LETTER CXC.194.
To Captain Fitzgerald.
Temple-house, Sept. 29.
I regret your not being with us, more than I can express.
I would have every friend I love a witness of my happiness.
I thought my tenderness for Emily as great as man could feel, yet find it every moment increase; every moment she is more dear to my soul.
The angel delicacy of that lovely mind is inconceivable; had she no other charm, I should adore her: what a lustre does modesty throw round beauty!
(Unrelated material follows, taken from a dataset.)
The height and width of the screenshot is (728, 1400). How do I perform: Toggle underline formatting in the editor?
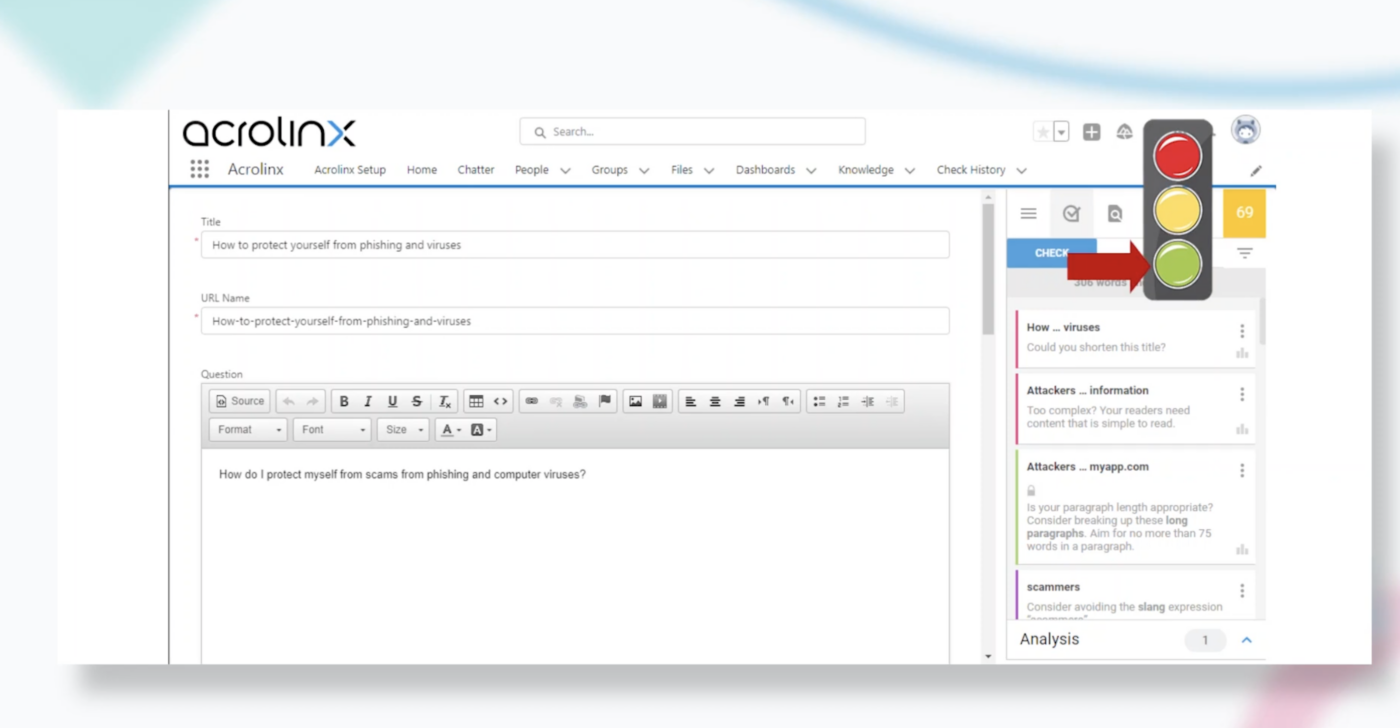[392, 401]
We remove to-morrow to Bellfield: I am impatient to see my sweet girl in her little empire: I am tired of the continual crowd in which we live at Temple’s: I would not pass the life he does for all his fortune; I sigh for the power of spending my time as I please, for the dear shades of retirement and friendship.
How little do mankind know their own happiness! every pleasure worth a wish is in the power of almost all mankind.
Blind to true joy, ever engaged in a wild pursuit of what is always in our power, anxious for that wealth which we falsely imagine necessary to our enjoyments, we suffer our best hours to pass tastelessly away; we neglect the pleasures which are suited to our natures; and, intent on ideal schemes of establishments at which we never arrive, let the dear hours of social delight escape us.
Hasten to us, my dear Fitzgerald: we want only you, to fill our little circle of friends.
Your affectionate
Ed. Rivers.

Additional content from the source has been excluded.